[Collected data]
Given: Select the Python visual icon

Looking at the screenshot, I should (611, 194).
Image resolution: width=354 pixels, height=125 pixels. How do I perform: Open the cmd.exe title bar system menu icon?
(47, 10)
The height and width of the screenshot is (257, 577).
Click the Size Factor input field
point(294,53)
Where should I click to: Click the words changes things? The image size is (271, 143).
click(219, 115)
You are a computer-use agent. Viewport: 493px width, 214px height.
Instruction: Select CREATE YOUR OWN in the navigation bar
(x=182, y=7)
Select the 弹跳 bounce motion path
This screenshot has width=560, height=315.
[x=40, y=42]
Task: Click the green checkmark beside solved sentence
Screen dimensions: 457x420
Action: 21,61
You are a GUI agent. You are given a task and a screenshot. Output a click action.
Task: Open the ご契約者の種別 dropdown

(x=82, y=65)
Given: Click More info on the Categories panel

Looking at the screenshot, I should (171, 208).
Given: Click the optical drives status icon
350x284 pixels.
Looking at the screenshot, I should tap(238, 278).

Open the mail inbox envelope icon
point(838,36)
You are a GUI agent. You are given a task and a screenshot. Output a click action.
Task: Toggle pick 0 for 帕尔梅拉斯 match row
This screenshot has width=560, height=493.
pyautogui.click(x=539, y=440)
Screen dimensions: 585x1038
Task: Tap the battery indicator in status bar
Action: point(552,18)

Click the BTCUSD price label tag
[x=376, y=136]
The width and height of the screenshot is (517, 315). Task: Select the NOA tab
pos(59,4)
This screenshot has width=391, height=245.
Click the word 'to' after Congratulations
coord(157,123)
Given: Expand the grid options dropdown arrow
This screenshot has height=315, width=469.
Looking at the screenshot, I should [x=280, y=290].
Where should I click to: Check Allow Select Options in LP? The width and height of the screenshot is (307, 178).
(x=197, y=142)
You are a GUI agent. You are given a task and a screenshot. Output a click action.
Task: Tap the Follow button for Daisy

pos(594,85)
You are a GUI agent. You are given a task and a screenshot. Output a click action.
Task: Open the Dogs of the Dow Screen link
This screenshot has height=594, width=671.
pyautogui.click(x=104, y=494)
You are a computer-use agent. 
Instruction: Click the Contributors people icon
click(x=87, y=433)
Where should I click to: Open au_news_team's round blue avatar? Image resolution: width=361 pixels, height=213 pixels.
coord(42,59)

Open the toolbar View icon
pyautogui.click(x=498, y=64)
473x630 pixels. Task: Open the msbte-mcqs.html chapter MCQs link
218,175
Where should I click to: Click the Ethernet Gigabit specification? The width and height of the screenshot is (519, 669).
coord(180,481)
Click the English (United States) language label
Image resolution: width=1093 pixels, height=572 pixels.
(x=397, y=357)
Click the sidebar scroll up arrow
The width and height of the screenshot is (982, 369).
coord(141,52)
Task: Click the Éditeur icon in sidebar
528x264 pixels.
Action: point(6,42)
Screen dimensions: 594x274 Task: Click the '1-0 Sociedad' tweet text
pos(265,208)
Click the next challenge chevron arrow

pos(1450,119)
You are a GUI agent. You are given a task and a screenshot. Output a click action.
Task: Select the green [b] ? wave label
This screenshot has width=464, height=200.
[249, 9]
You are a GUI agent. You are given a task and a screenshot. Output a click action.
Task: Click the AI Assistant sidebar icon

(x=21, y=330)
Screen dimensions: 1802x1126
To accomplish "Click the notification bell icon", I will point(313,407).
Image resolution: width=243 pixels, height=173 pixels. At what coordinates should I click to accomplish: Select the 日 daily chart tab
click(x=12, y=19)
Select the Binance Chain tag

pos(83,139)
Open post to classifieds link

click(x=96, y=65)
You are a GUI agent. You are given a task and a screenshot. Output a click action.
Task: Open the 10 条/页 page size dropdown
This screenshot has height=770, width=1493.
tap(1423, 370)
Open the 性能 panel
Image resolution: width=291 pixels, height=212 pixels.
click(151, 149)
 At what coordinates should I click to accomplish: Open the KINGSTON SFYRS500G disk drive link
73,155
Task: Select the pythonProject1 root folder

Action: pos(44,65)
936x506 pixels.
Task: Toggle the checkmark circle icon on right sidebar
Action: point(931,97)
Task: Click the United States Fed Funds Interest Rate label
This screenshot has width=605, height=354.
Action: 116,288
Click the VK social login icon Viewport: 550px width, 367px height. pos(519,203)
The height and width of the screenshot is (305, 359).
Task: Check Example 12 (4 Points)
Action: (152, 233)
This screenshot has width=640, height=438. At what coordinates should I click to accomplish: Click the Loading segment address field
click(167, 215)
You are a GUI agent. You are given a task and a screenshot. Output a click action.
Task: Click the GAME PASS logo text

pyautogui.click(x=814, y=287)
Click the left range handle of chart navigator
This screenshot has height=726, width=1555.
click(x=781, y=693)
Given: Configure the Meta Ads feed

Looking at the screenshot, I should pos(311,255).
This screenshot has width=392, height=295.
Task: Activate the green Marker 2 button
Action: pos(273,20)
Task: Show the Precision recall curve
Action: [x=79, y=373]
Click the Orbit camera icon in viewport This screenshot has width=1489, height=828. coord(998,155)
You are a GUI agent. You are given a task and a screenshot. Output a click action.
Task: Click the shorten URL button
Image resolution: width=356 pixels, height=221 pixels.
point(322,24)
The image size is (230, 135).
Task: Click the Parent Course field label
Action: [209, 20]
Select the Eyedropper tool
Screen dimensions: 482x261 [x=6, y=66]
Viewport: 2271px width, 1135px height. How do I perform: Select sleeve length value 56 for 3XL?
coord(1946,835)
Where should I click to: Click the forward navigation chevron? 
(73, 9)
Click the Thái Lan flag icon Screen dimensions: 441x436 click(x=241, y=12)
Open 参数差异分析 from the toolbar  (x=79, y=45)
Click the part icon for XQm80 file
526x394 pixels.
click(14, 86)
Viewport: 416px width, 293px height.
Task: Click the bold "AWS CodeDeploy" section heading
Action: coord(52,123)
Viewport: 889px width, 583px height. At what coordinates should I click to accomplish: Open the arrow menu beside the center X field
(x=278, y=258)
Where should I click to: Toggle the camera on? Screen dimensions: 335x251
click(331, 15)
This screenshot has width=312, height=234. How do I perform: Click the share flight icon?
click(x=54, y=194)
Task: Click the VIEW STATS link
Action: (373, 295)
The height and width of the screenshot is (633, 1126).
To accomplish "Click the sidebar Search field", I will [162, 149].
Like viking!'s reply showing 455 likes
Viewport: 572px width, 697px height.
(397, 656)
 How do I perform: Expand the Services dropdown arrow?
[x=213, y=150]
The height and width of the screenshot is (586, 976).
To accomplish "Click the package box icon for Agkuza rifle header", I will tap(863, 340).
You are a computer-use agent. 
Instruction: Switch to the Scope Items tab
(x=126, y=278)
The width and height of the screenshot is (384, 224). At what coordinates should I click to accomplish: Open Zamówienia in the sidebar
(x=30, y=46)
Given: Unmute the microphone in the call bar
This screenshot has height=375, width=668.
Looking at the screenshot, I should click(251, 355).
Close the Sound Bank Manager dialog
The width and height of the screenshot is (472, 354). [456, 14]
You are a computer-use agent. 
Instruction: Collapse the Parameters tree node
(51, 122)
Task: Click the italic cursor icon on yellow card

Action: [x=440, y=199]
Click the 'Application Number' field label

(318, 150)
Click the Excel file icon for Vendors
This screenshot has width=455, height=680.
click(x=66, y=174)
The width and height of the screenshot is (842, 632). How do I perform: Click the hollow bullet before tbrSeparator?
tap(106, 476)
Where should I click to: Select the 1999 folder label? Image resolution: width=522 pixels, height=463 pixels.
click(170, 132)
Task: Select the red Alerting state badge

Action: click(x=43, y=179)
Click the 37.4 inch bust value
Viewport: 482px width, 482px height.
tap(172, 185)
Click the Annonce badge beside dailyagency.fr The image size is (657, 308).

■ TASK BRIEF
Return the records in full, exactly as they read.

■ TASK OUTPUT
Given: Select the Python visual icon

Looking at the screenshot, I should (611, 194).
Image resolution: width=354 pixels, height=125 pixels. How do I perform: Open the cmd.exe title bar system menu icon?
(47, 10)
The height and width of the screenshot is (257, 577).
Click the Size Factor input field
point(294,53)
Where should I click to: Click the words changes things? The image size is (271, 143).
click(219, 115)
You are a computer-use agent. Viewport: 493px width, 214px height.
Instruction: Select CREATE YOUR OWN in the navigation bar
(x=182, y=7)
Select the 弹跳 bounce motion path
This screenshot has width=560, height=315.
[x=40, y=42]
Task: Click the green checkmark beside solved sentence
Screen dimensions: 457x420
Action: 21,61
You are a GUI agent. You are given a task and a screenshot. Output a click action.
Task: Open the ご契約者の種別 dropdown

(x=82, y=65)
Given: Click More info on the Categories panel

Looking at the screenshot, I should (171, 208).
Given: Click the optical drives status icon
350x284 pixels.
Looking at the screenshot, I should tap(238, 278).

Open the mail inbox envelope icon
point(838,36)
You are a GUI agent. You are given a task and a screenshot. Output a click action.
Task: Toggle pick 0 for 帕尔梅拉斯 match row
This screenshot has width=560, height=493.
pyautogui.click(x=539, y=440)
Screen dimensions: 585x1038
Task: Tap the battery indicator in status bar
Action: point(552,18)

Click the BTCUSD price label tag
[x=376, y=136]
The width and height of the screenshot is (517, 315). Task: Select the NOA tab
pos(59,4)
This screenshot has width=391, height=245.
Click the word 'to' after Congratulations
coord(157,123)
Given: Expand the grid options dropdown arrow
This screenshot has height=315, width=469.
Looking at the screenshot, I should [x=280, y=290].
Where should I click to: Check Allow Select Options in LP? The width and height of the screenshot is (307, 178).
(x=197, y=142)
You are a GUI agent. You are given a task and a screenshot. Output a click action.
Task: Tap the Follow button for Daisy

pos(594,85)
You are a GUI agent. You are given a task and a screenshot. Output a click action.
Task: Open the Dogs of the Dow Screen link
This screenshot has height=594, width=671.
pyautogui.click(x=104, y=494)
You are a computer-use agent. 
Instruction: Click the Contributors people icon
click(x=87, y=433)
Where should I click to: Open au_news_team's round blue avatar? Image resolution: width=361 pixels, height=213 pixels.
coord(42,59)

Open the toolbar View icon
pyautogui.click(x=498, y=64)
473x630 pixels. Task: Open the msbte-mcqs.html chapter MCQs link
218,175
Where should I click to: Click the Ethernet Gigabit specification? The width and height of the screenshot is (519, 669).
coord(180,481)
Click the English (United States) language label
Image resolution: width=1093 pixels, height=572 pixels.
(x=397, y=357)
Click the sidebar scroll up arrow
The width and height of the screenshot is (982, 369).
coord(141,52)
Task: Click the Éditeur icon in sidebar
528x264 pixels.
Action: point(6,42)
Screen dimensions: 594x274 Task: Click the '1-0 Sociedad' tweet text
pos(265,208)
Click the next challenge chevron arrow

pos(1450,119)
You are a GUI agent. You are given a task and a screenshot. Output a click action.
Task: Select the green [b] ? wave label
This screenshot has width=464, height=200.
[249, 9]
You are a GUI agent. You are given a task and a screenshot. Output a click action.
Task: Click the AI Assistant sidebar icon

(x=21, y=330)
Screen dimensions: 1802x1126
To accomplish "Click the notification bell icon", I will point(313,407).
Image resolution: width=243 pixels, height=173 pixels. At what coordinates should I click to accomplish: Select the 日 daily chart tab
click(x=12, y=19)
Select the Binance Chain tag

pos(83,139)
Open post to classifieds link

click(x=96, y=65)
You are a GUI agent. You are given a task and a screenshot. Output a click action.
Task: Open the 10 条/页 page size dropdown
This screenshot has height=770, width=1493.
tap(1423, 370)
Open the 性能 panel
Image resolution: width=291 pixels, height=212 pixels.
click(151, 149)
 At what coordinates should I click to accomplish: Open the KINGSTON SFYRS500G disk drive link
73,155
Task: Select the pythonProject1 root folder

Action: pos(44,65)
936x506 pixels.
Task: Toggle the checkmark circle icon on right sidebar
Action: point(931,97)
Task: Click the United States Fed Funds Interest Rate label
This screenshot has width=605, height=354.
Action: 116,288
Click the VK social login icon Viewport: 550px width, 367px height. pos(519,203)
The height and width of the screenshot is (305, 359).
Task: Check Example 12 (4 Points)
Action: (152, 233)
This screenshot has width=640, height=438. At what coordinates should I click to accomplish: Click the Loading segment address field
click(167, 215)
You are a GUI agent. You are given a task and a screenshot. Output a click action.
Task: Click the GAME PASS logo text

pyautogui.click(x=814, y=287)
Click the left range handle of chart navigator
This screenshot has height=726, width=1555.
click(x=781, y=693)
Given: Configure the Meta Ads feed

Looking at the screenshot, I should pos(311,255).
This screenshot has width=392, height=295.
Task: Activate the green Marker 2 button
Action: pos(273,20)
Task: Show the Precision recall curve
Action: [x=79, y=373]
Click the Orbit camera icon in viewport This screenshot has width=1489, height=828. coord(998,155)
You are a GUI agent. You are given a task and a screenshot. Output a click action.
Task: Click the shorten URL button
Image resolution: width=356 pixels, height=221 pixels.
point(322,24)
The image size is (230, 135).
Task: Click the Parent Course field label
Action: [209, 20]
Select the Eyedropper tool
Screen dimensions: 482x261 [x=6, y=66]
Viewport: 2271px width, 1135px height. How do I perform: Select sleeve length value 56 for 3XL?
coord(1946,835)
Where should I click to: Click the forward navigation chevron? 
(73, 9)
Click the Thái Lan flag icon Screen dimensions: 441x436 click(x=241, y=12)
Open 参数差异分析 from the toolbar  (x=79, y=45)
Click the part icon for XQm80 file
526x394 pixels.
click(14, 86)
Viewport: 416px width, 293px height.
Task: Click the bold "AWS CodeDeploy" section heading
Action: coord(52,123)
Viewport: 889px width, 583px height. At what coordinates should I click to accomplish: Open the arrow menu beside the center X field
(x=278, y=258)
Where should I click to: Toggle the camera on? Screen dimensions: 335x251
click(331, 15)
This screenshot has width=312, height=234. How do I perform: Click the share flight icon?
click(x=54, y=194)
Task: Click the VIEW STATS link
Action: (373, 295)
The height and width of the screenshot is (633, 1126).
To accomplish "Click the sidebar Search field", I will [162, 149].
Like viking!'s reply showing 455 likes
Viewport: 572px width, 697px height.
(397, 656)
 How do I perform: Expand the Services dropdown arrow?
[x=213, y=150]
The height and width of the screenshot is (586, 976).
To accomplish "Click the package box icon for Agkuza rifle header", I will tap(863, 340).
You are a computer-use agent. 
Instruction: Switch to the Scope Items tab
(x=126, y=278)
The width and height of the screenshot is (384, 224). At what coordinates should I click to accomplish: Open Zamówienia in the sidebar
(x=30, y=46)
Given: Unmute the microphone in the call bar
This screenshot has height=375, width=668.
Looking at the screenshot, I should click(251, 355).
Close the Sound Bank Manager dialog
The width and height of the screenshot is (472, 354). [456, 14]
You are a computer-use agent. 
Instruction: Collapse the Parameters tree node
(51, 122)
Task: Click the italic cursor icon on yellow card

Action: [x=440, y=199]
Click the 'Application Number' field label

(318, 150)
Click the Excel file icon for Vendors
This screenshot has width=455, height=680.
click(x=66, y=174)
The width and height of the screenshot is (842, 632). How do I perform: Click the hollow bullet before tbrSeparator?
tap(106, 476)
Where should I click to: Select the 1999 folder label? Image resolution: width=522 pixels, height=463 pixels.
click(170, 132)
Task: Select the red Alerting state badge

Action: click(x=43, y=179)
Click the 37.4 inch bust value
Viewport: 482px width, 482px height.
tap(172, 185)
Click the Annonce badge beside dailyagency.fr The image size is (657, 308).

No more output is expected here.